* Problems to work on
A: In the editorial, what score did Bloomberg give the Philippines in its November Resilience Ranking?
B: Using the editorial, explain why the problem is "more complicated than mere vaccine supply." Answer in one to three sentences.
C: Please sum up the editorial in two sentences.

* Selected passage

EDITORIAL - Ranked last, again

The Philippine Star
EDITORIAL - Ranked last, again

For the third consecutive month, the Philippines has ranked last among the world’s 53 largest economies in terms of resilience to the COVID-19 pandemic.

In its November Resilience Ranking, titled “The Best and Worst Places to be as Winter Meets Omicron,” Bloomberg gave the Philippines a score of 43.1 – a slight improvement from last October’s 40.5, but still behind other Southeast Asian countries Malaysia, Vietnam and Indonesia.

Bloomberg based the rankings on vaccination coverage, mortality throughout the pandemic, quality of healthcare, virus containment, severity of lockdowns and progress in restarting travel. The two economies at the bottom of the list, Bloomberg noted, had given out fewer than 100 shots per 100 people: Indonesia had administered 87.3 doses per 100 and the Philippines 73.2.

The Philippine government had previously blamed the country’s poor ranking on the scarcity of vaccines. With the country now offering pediatric jabs as well as boosters to all adults, however, the problem is clearly more complicated than mere vaccine supply. In some areas, vaccines have expired because of logistics problems and the failure of local government units to deal with residents’ vaccine hesitancy.

The just concluded three-day National Vaccination Day, extended for another two days in some areas, boosted the vaccination rate and could improve the country’s ranking in the next Bloomberg ranking this month. The government has maintained that it will continue managing pandemic health risks while providing an environment conducive to economic growth.

But the emergence of the latest COVID variant of concern, called Omicron, will test the pandemic responses of all countries. The Philippines continues to have weak capability for contact tracing, and COVID testing remains so costly people continue to fake test results or else avoid testing until it is too late to contain infection.

Bloomberg, in its report, emphasized the importance of an effective system of contact tracing and testing. It also stressed the role of health education, which helped socialize basic safety protocols such as hand hygiene and wearing of face masks in the consistent best performing economies.

Philippine officials find it unfair for the country to be compared with advanced economies. The ranking, however, covers the world’s biggest economies including Southeast Asian neighbors at similar levels of economic development. In terms of pandemic response, it is better to be compared with the best performers. The ranking is a challenge for the Philippines to do better.

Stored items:
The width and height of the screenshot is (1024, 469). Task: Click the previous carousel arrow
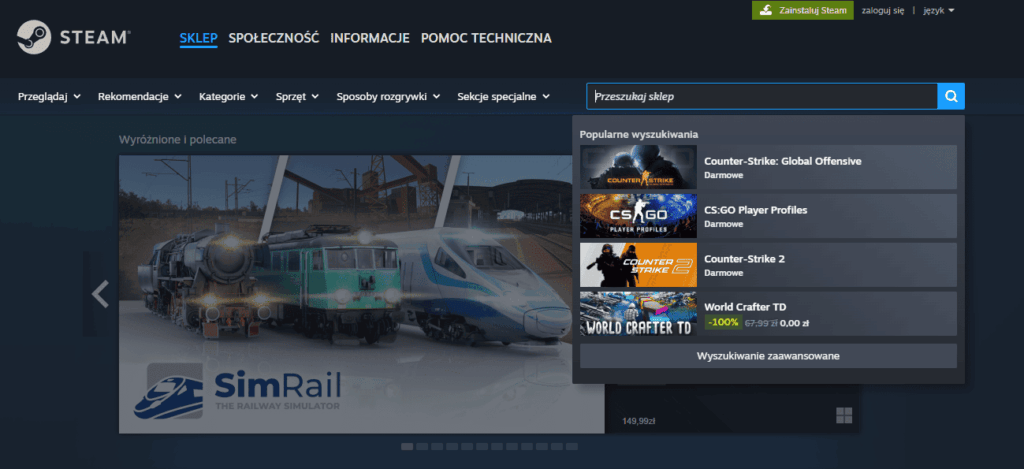[100, 294]
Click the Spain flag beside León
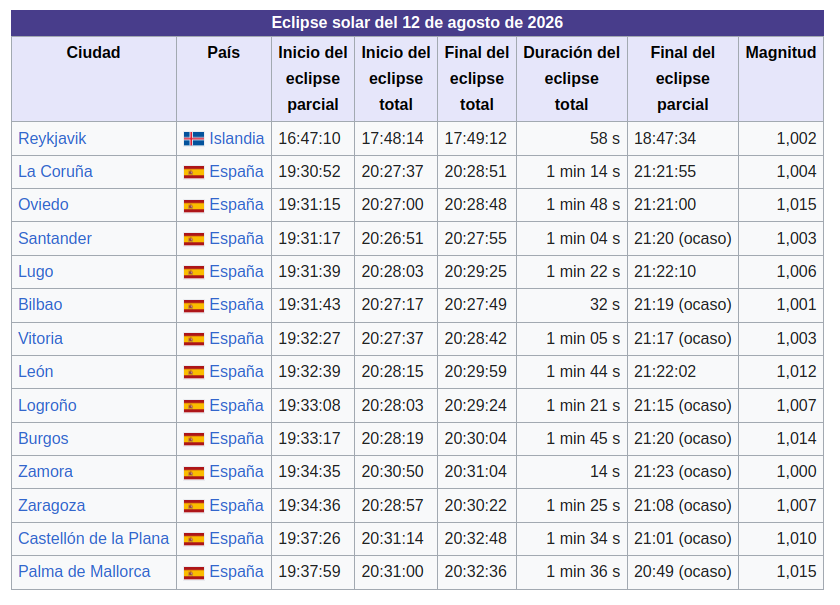Screen dimensions: 840x605 click(194, 372)
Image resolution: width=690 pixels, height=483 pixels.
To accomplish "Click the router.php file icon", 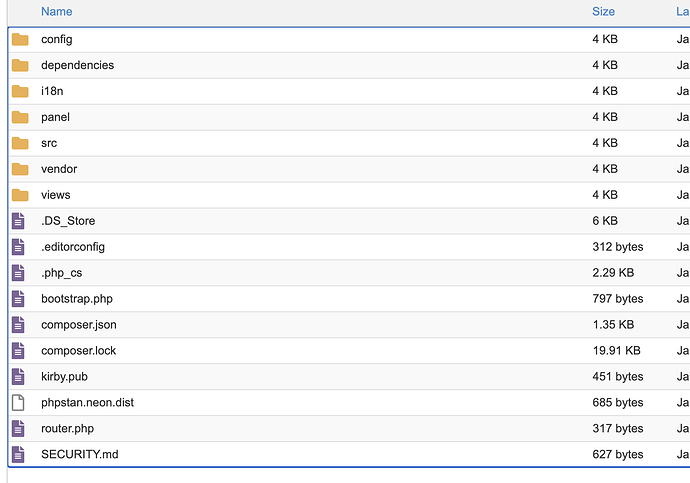I will [18, 429].
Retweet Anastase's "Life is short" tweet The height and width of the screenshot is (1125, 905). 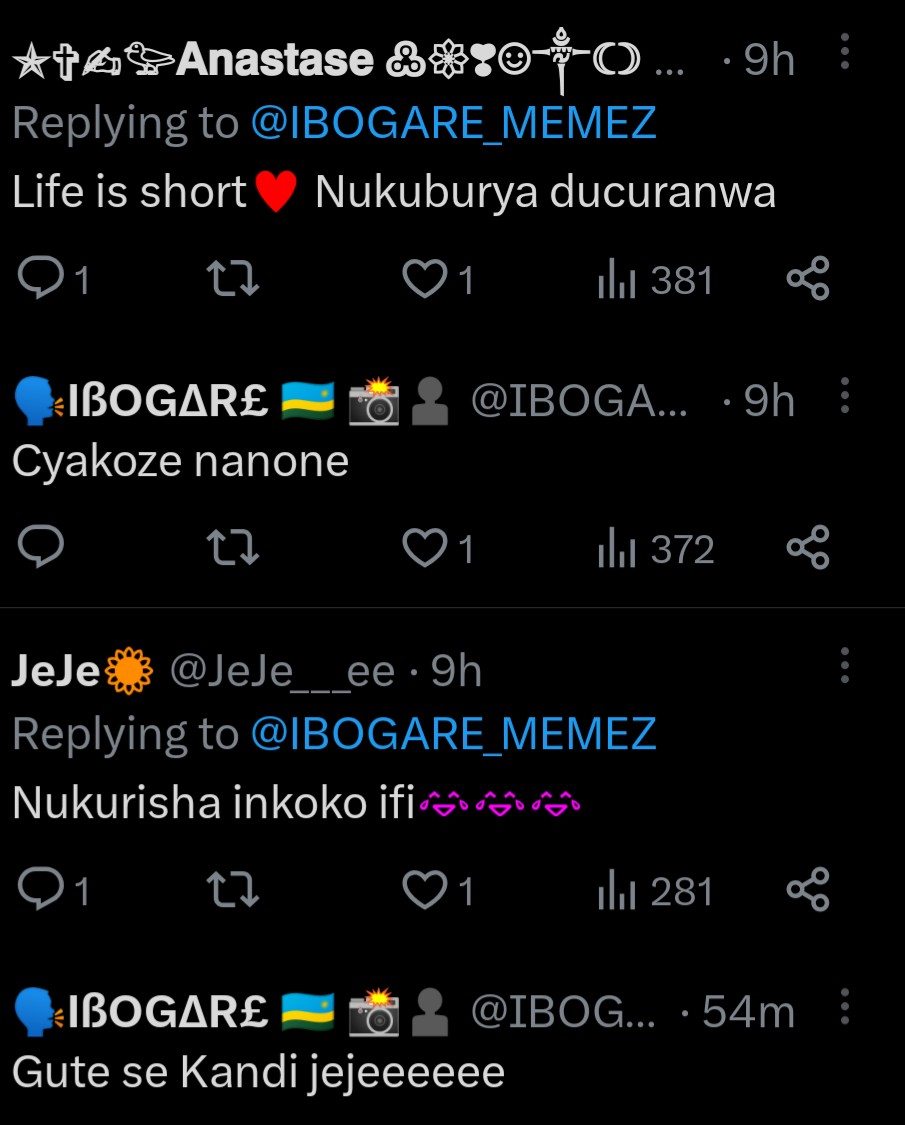(232, 279)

* Task-by-task results
A: 43.1

B: The country now offers pediatric jabs and boosters to all adults, so a shortage of vaccines no longer explains the poor ranking. In some areas, vaccines have expired because of logistics problems and because local government units failed to deal with residents' vaccine hesitancy.

C: For the third straight month, Bloomberg ranked the Philippines last among the world's 53 largest economies for COVID-19 resilience, with low vaccination coverage, weak contact tracing and costly testing among its problems. The editorial rejects officials' complaint that the comparison is unfair, since the ranking includes Southeast Asian neighbors at similar levels of development, and it calls the ranking a challenge for the country to do better.